The trunks of the trees had been pierced in every direction with cannon-balls. In some of them I counted the holes, where upwards of thirty had lodged:[28] yet they still lived, they still bore their verdant foliage, and the birds still sang amidst their boughs. Beneath their shade the hare-bell and violet were waving their slender heads; and the wild raspberry at their roots was ripening its fruit. I gathered some of it with the bitter reflection, that amidst the destruction of human life these worthless weeds and flowers had escaped uninjured.
Melancholy were the vestiges of death that continually met our eyes. The carnage here had indeed been dreadful. Amongst the long grass lay remains of broken arms, shreds of gold lace, torn epaulets, and pieces of cartridge boxes; and upon the tangled branches of the brambles fluttered many a tattered remnant of a soldier's coat.
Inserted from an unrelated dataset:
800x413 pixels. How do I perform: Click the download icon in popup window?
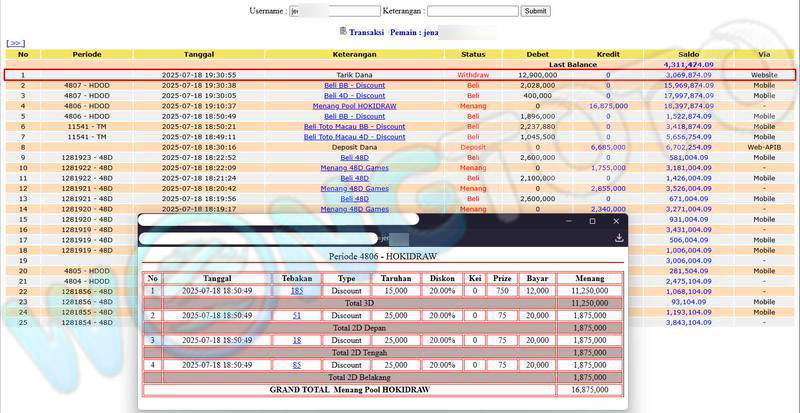pos(619,238)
At the outskirts of the wood, and around the ruined walls of the Château, huge piles of human ashes were heaped up, some of which were still smoking. The countrymen told us, that so great were the numbers of the slain, that it was impossible entirely to consume them. Pits had been dug, into which they had been thrown, but they were obliged to be raised far above the surface of the ground. These dreadful heaps were covered with piles of wood, which were set on fire, so that underneath the ashes lay numbers of human bodies unconsumed.
The Château itself, the beautiful seat of a Belgic gentleman, had been set on fire by the explosion of shells during the action, which had completed the destruction occasioned by a most furious cannonade. Its broken walls and falling roof presented a most melancholy spectacle: not melancholy merely from its being a pile of ruins, but from the vestiges it presented of that tremendous and recent warfare by which those ruins had been caused. Its huge blackened beams had fallen in every direction upon the crumbling heaps of stone and plaster, which were intermixed with broken pieces of the marble flags, the carved cornices, and the gilded mirrors, that once ornamented it.
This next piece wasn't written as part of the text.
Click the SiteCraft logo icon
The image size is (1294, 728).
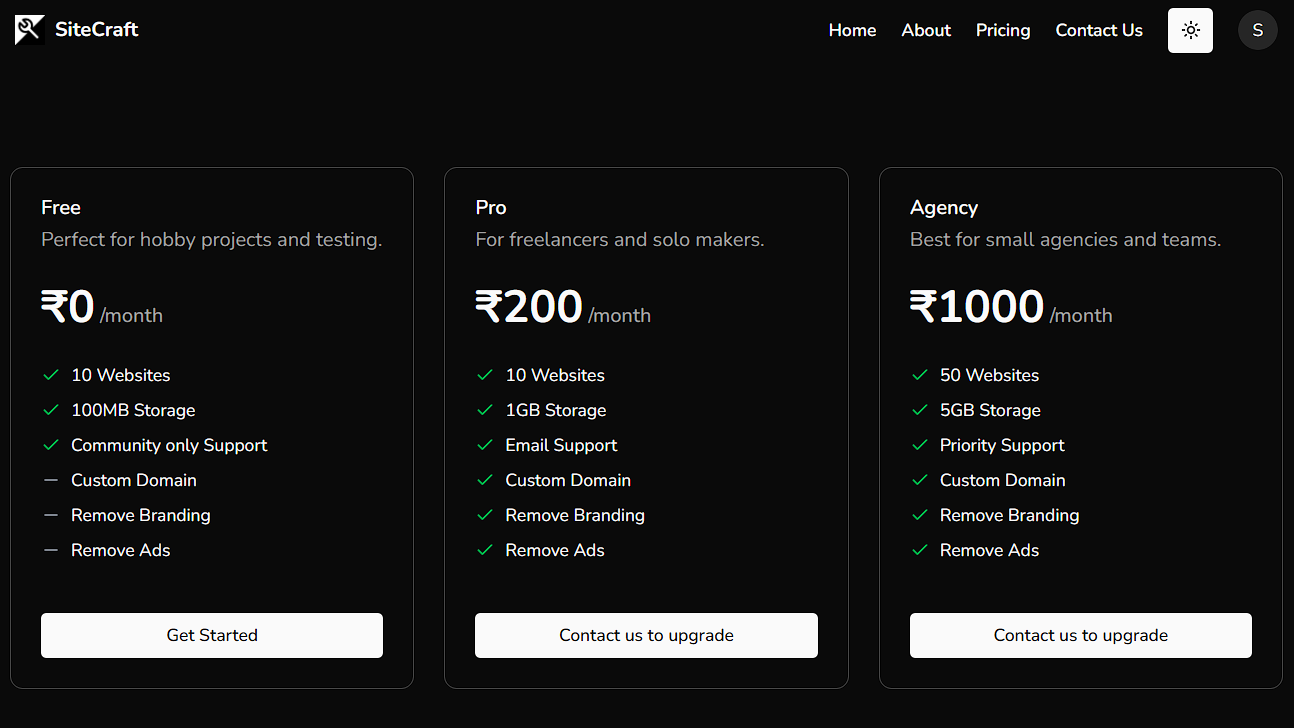(29, 30)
We went into the garden, which had sustained comparatively little injury, while every thing around it was laid waste. Its gay parterres and summer flowers made it look like an island in the desert. A berçeau, or covered walk, ran round it, shaded with creeping plants, amongst which honey-suckles and jessamines were intermixed, en treillage. The trees were loaded with fruit; the myrtles and fig-trees were flourishing in luxuriance, and the scarlet geraniums, July flowers, and orange-trees, were in full blow. My native country can boast of no such beauty as bloomed at Château Hougoumont: its rugged clime produces no fruitful fig-trees, no flowers rich in the fragrance of orange blossom:—but it is the land of heroes!
"Man is the nobler growth our realms supply,
And souls are ripened in our northern sky."
I saw the pure and polished leaves of the laurel shining in the sun, and I could not restrain my tears at the thought that the laurels, the everlasting laurels which England had won upon this spot, were steeped in the heart-blood of thousands of her brave, her lamented sons. But if not immortal in their lives, they will be so in their fame: their laurels will never wither; and no British heart, henceforward, will ever visit this hallowed spot without paying a tribute of veneration and regret to those gallant spirits who here fought and fell for their country.